EXERCISE REQUIREMENTS ::
Arrange the stretch of the listing from its start through the line containing "[x=401, y=419]" as a JSON list of strings, one string per line, omitting blank lines.

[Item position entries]
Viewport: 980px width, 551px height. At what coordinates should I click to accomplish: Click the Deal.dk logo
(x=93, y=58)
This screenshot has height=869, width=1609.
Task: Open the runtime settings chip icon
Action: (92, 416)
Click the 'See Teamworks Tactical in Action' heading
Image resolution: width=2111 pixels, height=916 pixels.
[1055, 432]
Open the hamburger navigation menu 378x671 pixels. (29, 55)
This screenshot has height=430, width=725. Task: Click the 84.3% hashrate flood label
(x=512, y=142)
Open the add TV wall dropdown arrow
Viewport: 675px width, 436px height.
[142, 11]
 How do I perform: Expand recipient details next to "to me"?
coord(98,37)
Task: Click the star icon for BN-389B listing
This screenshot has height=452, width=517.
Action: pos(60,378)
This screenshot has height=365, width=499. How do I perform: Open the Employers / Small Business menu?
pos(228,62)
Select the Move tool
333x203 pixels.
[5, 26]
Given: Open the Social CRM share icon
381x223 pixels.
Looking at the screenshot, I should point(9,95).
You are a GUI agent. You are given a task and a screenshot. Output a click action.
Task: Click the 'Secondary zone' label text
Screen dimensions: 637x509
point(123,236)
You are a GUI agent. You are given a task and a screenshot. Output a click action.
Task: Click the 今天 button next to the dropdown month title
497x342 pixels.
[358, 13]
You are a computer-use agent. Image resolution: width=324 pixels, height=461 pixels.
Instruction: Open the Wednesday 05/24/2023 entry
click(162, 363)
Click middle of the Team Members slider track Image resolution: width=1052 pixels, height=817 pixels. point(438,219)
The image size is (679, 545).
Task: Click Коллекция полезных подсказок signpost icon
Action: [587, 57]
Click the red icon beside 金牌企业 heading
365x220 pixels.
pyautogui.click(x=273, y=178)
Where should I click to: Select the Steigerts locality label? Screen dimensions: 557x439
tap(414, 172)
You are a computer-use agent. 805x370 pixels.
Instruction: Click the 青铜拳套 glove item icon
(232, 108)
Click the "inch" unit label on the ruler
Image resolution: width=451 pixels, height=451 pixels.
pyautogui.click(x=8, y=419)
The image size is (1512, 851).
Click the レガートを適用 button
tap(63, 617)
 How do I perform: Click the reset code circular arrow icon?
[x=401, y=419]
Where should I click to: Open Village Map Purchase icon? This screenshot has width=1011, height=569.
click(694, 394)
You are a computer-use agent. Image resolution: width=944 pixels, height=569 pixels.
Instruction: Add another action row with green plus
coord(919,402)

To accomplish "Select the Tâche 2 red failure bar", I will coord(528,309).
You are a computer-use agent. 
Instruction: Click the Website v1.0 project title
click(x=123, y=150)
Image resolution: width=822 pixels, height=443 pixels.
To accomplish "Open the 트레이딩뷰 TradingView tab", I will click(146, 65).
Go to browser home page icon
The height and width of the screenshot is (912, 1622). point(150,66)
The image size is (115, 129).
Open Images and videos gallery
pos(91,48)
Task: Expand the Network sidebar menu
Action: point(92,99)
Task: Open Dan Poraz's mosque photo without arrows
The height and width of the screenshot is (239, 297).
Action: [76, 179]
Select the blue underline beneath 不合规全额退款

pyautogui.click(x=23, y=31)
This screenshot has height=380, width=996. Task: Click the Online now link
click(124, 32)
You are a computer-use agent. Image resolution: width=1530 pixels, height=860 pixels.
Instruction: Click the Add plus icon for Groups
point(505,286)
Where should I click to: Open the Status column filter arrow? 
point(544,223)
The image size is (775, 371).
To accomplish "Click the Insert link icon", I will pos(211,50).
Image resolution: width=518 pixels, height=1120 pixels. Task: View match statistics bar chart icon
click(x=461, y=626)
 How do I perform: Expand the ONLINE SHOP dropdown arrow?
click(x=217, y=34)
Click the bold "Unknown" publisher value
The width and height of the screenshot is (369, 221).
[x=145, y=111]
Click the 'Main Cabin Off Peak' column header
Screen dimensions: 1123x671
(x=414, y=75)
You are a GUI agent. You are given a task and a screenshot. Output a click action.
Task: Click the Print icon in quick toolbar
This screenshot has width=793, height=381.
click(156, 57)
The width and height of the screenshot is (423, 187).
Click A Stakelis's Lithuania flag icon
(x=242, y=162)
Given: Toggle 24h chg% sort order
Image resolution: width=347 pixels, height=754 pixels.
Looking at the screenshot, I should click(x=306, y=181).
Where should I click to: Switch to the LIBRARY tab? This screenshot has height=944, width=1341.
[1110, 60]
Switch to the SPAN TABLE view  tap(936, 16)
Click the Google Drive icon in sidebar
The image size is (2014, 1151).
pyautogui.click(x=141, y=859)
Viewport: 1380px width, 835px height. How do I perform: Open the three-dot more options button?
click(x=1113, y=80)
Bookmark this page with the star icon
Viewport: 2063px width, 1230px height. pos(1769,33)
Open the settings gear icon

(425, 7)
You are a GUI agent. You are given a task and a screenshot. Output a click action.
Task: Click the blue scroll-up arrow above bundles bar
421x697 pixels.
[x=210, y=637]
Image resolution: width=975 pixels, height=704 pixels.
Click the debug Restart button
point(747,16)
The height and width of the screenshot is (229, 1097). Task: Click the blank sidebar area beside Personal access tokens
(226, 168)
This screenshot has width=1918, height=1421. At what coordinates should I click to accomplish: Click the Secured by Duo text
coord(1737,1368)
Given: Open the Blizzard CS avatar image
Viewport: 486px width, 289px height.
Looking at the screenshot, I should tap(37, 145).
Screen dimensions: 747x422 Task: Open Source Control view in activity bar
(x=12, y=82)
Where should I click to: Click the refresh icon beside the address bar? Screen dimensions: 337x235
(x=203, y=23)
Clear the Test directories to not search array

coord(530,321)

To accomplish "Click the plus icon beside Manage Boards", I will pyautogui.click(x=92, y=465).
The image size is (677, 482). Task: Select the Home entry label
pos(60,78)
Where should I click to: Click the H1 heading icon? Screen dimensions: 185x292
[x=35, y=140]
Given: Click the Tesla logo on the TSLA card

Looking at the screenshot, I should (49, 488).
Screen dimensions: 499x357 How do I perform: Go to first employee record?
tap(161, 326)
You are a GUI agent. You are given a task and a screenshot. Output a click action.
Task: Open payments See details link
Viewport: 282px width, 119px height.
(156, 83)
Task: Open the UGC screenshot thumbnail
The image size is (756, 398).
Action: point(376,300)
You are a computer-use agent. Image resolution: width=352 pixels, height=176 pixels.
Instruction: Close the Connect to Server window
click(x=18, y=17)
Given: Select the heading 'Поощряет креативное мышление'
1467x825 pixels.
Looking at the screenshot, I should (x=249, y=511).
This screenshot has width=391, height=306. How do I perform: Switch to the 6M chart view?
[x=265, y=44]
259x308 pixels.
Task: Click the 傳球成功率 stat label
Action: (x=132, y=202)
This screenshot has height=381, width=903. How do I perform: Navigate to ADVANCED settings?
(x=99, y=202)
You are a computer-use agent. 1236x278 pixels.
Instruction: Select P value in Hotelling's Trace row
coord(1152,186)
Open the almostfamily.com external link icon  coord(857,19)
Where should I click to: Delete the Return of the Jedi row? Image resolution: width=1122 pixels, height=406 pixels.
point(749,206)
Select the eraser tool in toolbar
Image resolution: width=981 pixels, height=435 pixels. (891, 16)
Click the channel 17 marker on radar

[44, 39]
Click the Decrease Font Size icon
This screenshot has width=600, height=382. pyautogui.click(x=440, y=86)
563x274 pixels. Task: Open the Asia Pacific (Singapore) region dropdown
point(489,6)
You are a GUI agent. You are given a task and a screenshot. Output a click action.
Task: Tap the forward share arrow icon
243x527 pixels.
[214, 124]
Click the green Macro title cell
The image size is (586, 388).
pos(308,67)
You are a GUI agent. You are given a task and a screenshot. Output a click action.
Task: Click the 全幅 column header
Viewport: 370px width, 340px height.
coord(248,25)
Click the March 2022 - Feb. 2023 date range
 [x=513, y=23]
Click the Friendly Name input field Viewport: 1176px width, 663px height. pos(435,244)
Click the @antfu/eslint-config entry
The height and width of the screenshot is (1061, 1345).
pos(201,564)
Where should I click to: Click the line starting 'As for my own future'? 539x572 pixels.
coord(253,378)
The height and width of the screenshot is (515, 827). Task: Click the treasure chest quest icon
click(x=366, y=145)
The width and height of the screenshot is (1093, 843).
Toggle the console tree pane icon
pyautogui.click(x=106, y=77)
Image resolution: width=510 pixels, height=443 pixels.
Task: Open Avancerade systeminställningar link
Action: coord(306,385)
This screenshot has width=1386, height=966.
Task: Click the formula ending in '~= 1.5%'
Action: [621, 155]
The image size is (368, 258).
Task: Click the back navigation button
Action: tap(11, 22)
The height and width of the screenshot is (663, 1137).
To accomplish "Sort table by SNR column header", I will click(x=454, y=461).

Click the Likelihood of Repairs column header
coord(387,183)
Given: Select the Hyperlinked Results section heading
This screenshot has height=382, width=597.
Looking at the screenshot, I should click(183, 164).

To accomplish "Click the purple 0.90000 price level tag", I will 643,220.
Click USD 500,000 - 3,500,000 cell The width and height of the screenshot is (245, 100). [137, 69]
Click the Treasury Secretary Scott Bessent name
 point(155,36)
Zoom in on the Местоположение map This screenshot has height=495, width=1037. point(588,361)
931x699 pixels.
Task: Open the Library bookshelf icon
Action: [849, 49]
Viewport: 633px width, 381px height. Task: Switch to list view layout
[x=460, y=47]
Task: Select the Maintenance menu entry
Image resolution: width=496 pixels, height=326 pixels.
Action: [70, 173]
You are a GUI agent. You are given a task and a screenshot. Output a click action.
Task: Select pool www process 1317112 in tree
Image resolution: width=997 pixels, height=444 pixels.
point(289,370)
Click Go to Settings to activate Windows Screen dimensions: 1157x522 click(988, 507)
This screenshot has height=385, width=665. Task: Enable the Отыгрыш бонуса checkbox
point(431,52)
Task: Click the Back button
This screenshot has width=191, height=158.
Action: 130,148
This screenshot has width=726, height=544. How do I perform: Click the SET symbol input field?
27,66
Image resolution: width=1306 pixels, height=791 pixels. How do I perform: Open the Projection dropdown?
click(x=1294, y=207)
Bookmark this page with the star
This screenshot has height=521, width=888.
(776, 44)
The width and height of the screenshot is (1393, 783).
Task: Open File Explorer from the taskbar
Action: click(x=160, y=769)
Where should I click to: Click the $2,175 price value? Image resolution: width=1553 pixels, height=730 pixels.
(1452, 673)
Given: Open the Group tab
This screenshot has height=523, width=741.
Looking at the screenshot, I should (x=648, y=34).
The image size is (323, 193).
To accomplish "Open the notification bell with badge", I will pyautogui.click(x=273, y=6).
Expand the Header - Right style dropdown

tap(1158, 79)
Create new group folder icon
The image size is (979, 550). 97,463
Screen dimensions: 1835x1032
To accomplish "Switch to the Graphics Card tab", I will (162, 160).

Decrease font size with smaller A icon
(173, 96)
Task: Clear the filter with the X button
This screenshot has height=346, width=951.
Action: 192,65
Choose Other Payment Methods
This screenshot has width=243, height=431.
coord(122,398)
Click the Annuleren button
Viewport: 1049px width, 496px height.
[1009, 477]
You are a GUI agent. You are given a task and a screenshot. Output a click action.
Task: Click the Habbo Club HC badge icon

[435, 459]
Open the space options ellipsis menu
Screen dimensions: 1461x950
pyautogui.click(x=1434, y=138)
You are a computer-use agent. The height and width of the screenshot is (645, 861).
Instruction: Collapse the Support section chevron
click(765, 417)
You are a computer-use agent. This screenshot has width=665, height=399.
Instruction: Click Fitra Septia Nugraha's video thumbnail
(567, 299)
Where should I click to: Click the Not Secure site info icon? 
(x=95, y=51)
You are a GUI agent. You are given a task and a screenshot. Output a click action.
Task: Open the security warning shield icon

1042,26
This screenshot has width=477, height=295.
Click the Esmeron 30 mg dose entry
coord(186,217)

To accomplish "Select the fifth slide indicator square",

SOLUTION TO THIS TASK ::
[
  "Viewport: 980px width, 551px height. At what coordinates should I click to accomplish: Click the Deal.dk logo",
  "(x=93, y=58)",
  "This screenshot has height=869, width=1609.",
  "Task: Open the runtime settings chip icon",
  "Action: (92, 416)",
  "Click the 'See Teamworks Tactical in Action' heading",
  "Image resolution: width=2111 pixels, height=916 pixels.",
  "[1055, 432]",
  "Open the hamburger navigation menu 378x671 pixels. (29, 55)",
  "This screenshot has height=430, width=725. Task: Click the 84.3% hashrate flood label",
  "(x=512, y=142)",
  "Open the add TV wall dropdown arrow",
  "Viewport: 675px width, 436px height.",
  "[142, 11]",
  " How do I perform: Expand recipient details next to \"to me\"?",
  "coord(98,37)",
  "Task: Click the star icon for BN-389B listing",
  "This screenshot has height=452, width=517.",
  "Action: pos(60,378)",
  "This screenshot has height=365, width=499. How do I perform: Open the Employers / Small Business menu?",
  "pos(228,62)",
  "Select the Move tool",
  "333x203 pixels.",
  "[5, 26]",
  "Given: Open the Social CRM share icon",
  "381x223 pixels.",
  "Looking at the screenshot, I should point(9,95).",
  "You are a GUI agent. You are given a task and a screenshot. Output a click action.",
  "Task: Click the 'Secondary zone' label text",
  "Screen dimensions: 637x509",
  "point(123,236)",
  "You are a GUI agent. You are given a task and a screenshot. Output a click action.",
  "Task: Click the 今天 button next to the dropdown month title",
  "497x342 pixels.",
  "[358, 13]",
  "You are a computer-use agent. Image resolution: width=324 pixels, height=461 pixels.",
  "Instruction: Open the Wednesday 05/24/2023 entry",
  "click(162, 363)",
  "Click middle of the Team Members slider track Image resolution: width=1052 pixels, height=817 pixels. point(438,219)",
  "The image size is (679, 545).",
  "Task: Click Коллекция полезных подсказок signpost icon",
  "Action: [587, 57]",
  "Click the red icon beside 金牌企业 heading",
  "365x220 pixels.",
  "pyautogui.click(x=273, y=178)",
  "Where should I click to: Select the Steigerts locality label? Screen dimensions: 557x439",
  "tap(414, 172)",
  "You are a computer-use agent. 805x370 pixels.",
  "Instruction: Click the 青铜拳套 glove item icon",
  "(232, 108)",
  "Click the \"inch\" unit label on the ruler",
  "Image resolution: width=451 pixels, height=451 pixels.",
  "pyautogui.click(x=8, y=419)",
  "The image size is (1512, 851).",
  "Click the レガートを適用 button",
  "tap(63, 617)",
  " How do I perform: Click the reset code circular arrow icon?",
  "[x=401, y=419]"
]